(Stored data)
□ □ □

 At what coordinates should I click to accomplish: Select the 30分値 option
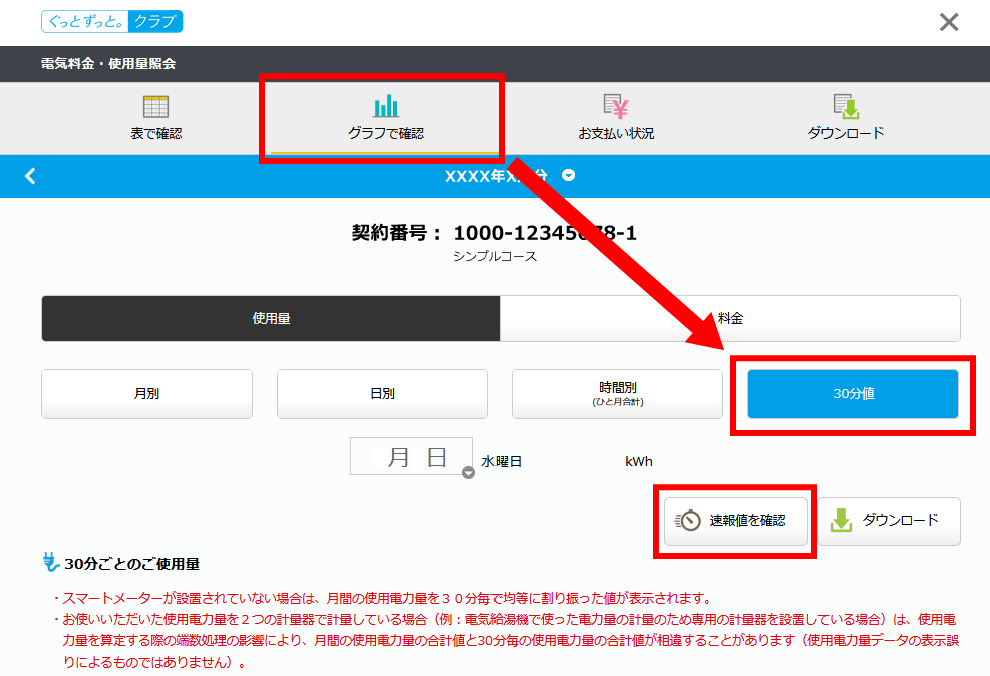[853, 394]
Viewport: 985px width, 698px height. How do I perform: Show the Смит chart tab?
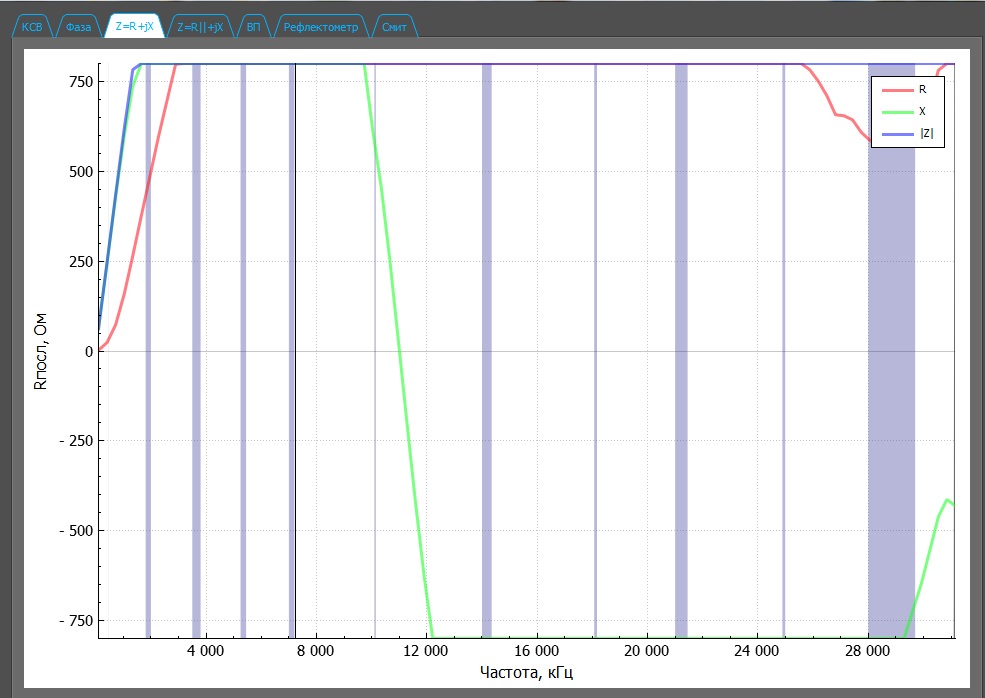(394, 27)
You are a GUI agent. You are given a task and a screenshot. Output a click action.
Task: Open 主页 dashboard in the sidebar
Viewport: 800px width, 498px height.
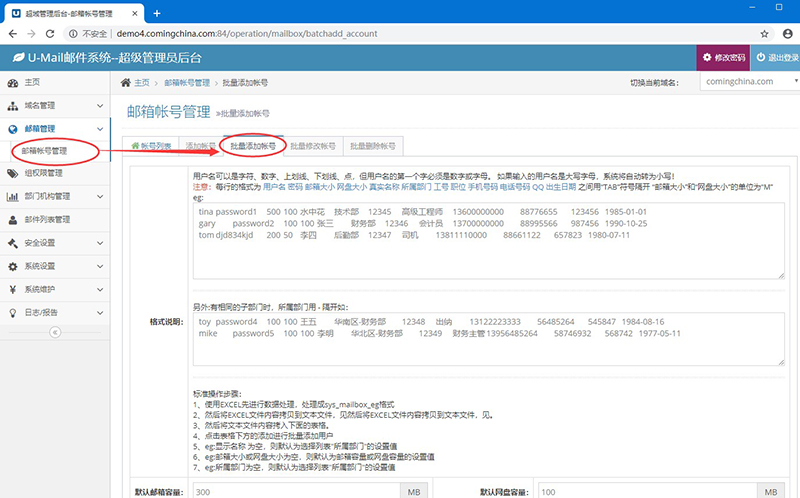32,82
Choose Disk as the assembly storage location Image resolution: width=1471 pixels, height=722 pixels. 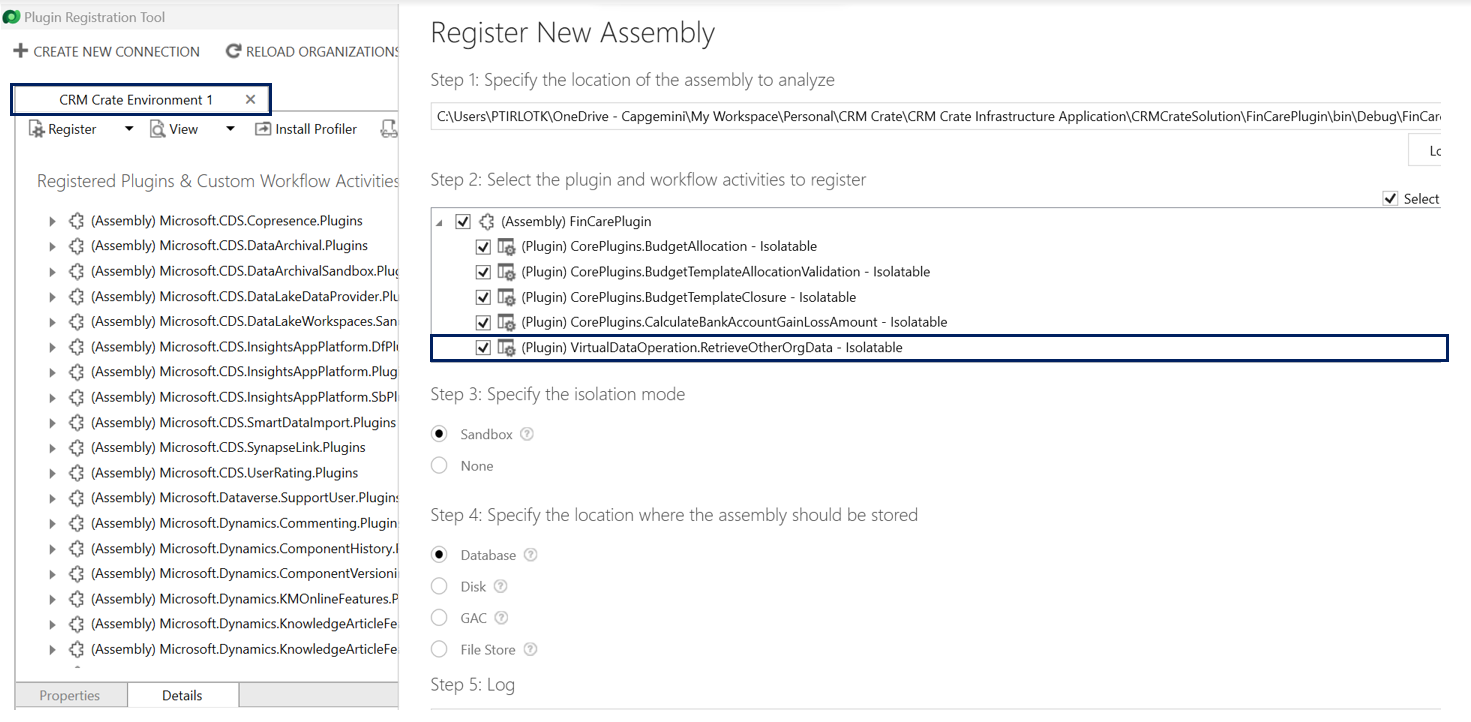[438, 586]
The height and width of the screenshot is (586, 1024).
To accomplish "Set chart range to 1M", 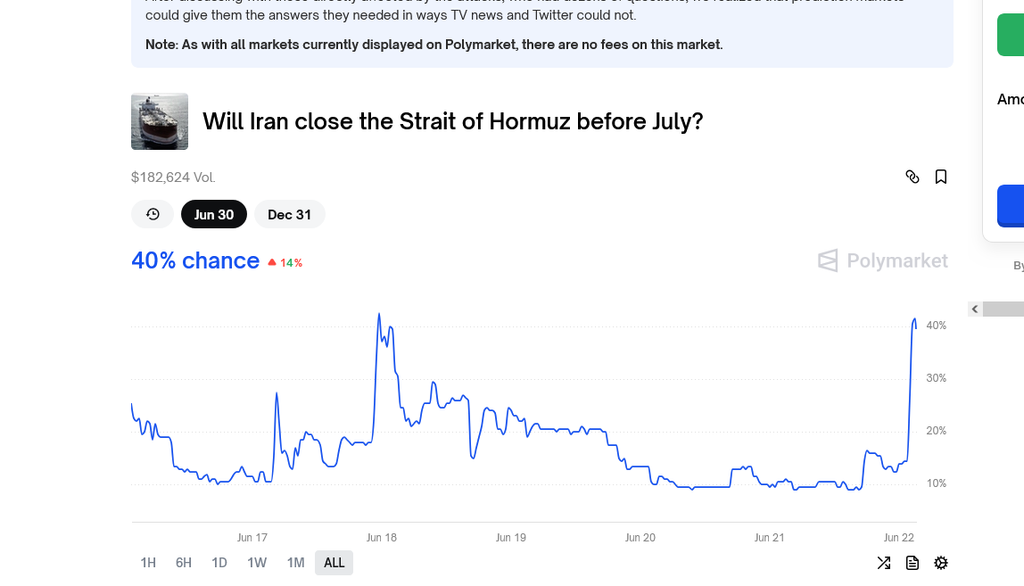I will pos(296,562).
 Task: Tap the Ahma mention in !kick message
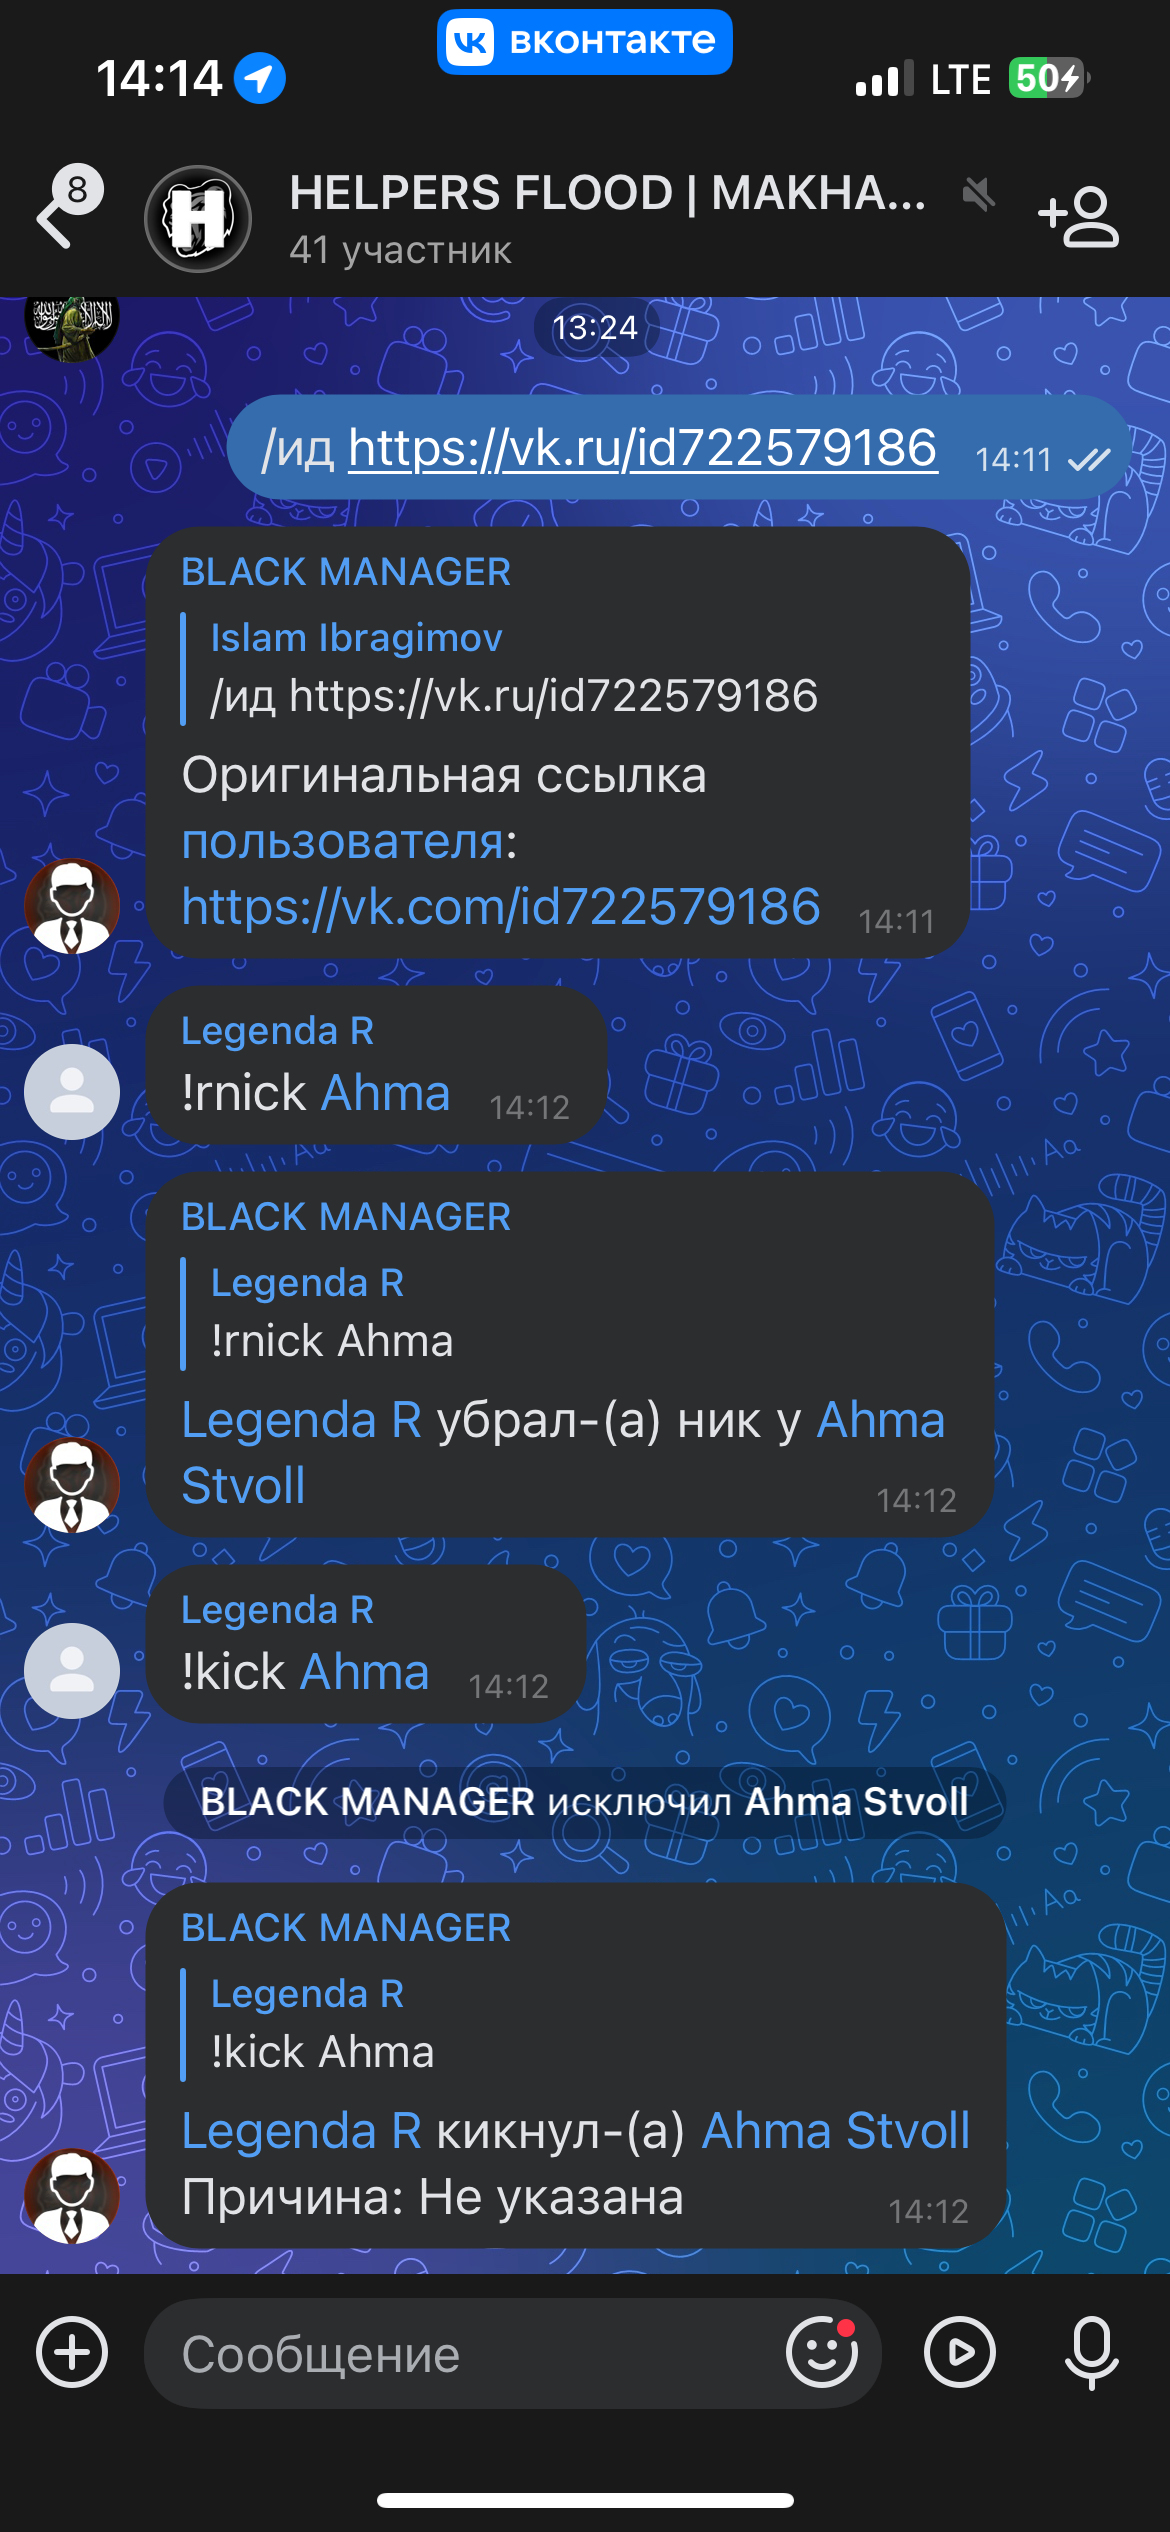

□ □ □

State how many lines in the entries hold the word "screenshot", giving the number alone.

2